Ein hagerer älterer Herr mit weißen Haaren und einer großen Hornbrille trat in die Halle. Seine Stimme klang sanft und manchmal ein wenig herablassend. Er blickte freundlich um sich und schien mit der ganzen Welt in Frieden zu leben.

»Habe ich die Ehre, mit Miss Redmayne zu sprechen?« fragte er. »Ich bin der Pfarrer Ernest Partridge. Ich mußte zu Fuß gehen, obwohl ich eigentlich annahm, daß man mich an der Station abholen würde.«

Sein Händedruck war weich und ausdruckslos.

Mary ärgerte sich. Im Augenblick konnte sie am allerwenigsten einen neuen Gast gebrauchen.

»Es tut mir sehr leid, Mr. Partridge, aber wir sind alle in großer Aufregung.

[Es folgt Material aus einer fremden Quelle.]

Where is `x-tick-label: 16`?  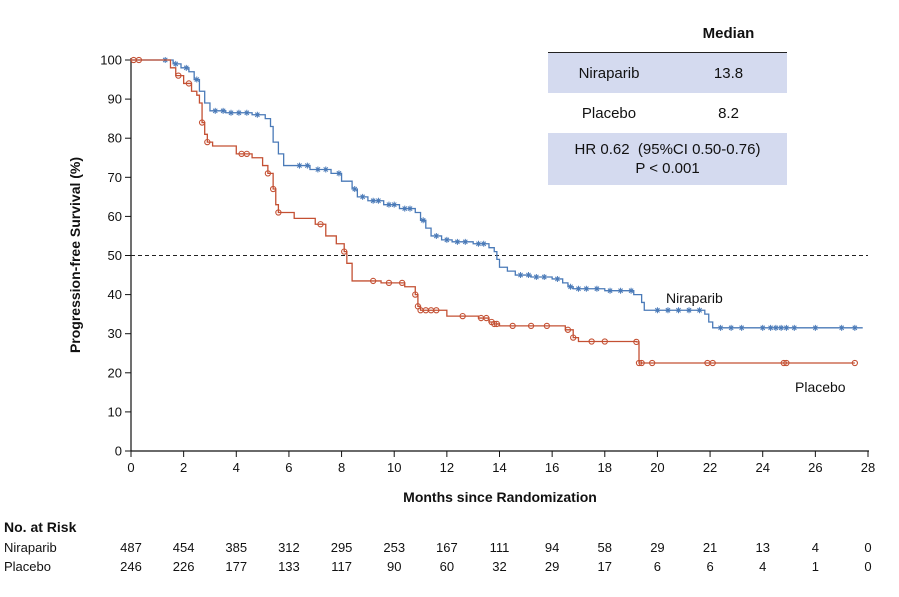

Cotton, bringen Sie den Koffer auf Nummer 3.«

Mr. Partridge erschrak.

»Warum sind Sie denn aufgeregt? Hoffentlich hat sich kein Unfall ereignet, der die Schönheit und den Frieden dieses wundervollen Platzes stören könnte?«

»Mein Vater wird Ihnen alles Nähere mitteilen. Darf ich Sie Mr. Fane vorstellen?«

Sie mußte sich zu diesem Akt der Höflichkeit zwingen.

Eine Sekunde später kam Chef Inspektor Hallick eilig in die Halle.

»Haben Sie vielleicht einen Schauspieler in Ihrem Haus, Miss Redmayne?« fragte er.

»Schauspieler?« fragte sie und starrte ihn an.

»Ich meine Leute, die sich gerne verkleiden«, sagte er geduldig. »Filmdarsteller zum Beispiel. Die kommen doch manchmal zu solch malerischen, romantischen Plätzen. Mein Assistent hat mir soeben erzählt, daß er einen Mann in einer schwarzen Kutte gesehen hat, der aus der Gegend des Mönchsgrabes kam – er trug ein Gewehr in der Hand. – Verdammt, da ist er!«

Er zeigte durch das offene Fenster in den Park. Mary fühlte plötzlich, daß sie von starken Armen ergriffen und zur Seite gezogen wurde. Es war Fane, der sie hielt, und empört versuchte sie, sich loszureißen.

Im nächsten Moment fiel ein Schuß. Ein Geschoß sauste an ihrem Kopf vorbei und schlug in den Spiegel über dem Kamin ein. Es war so nahe, daß sie zuerst glaubte, sie sei getroffen worden. Ferdie Fane hatte ihr das Leben gerettet.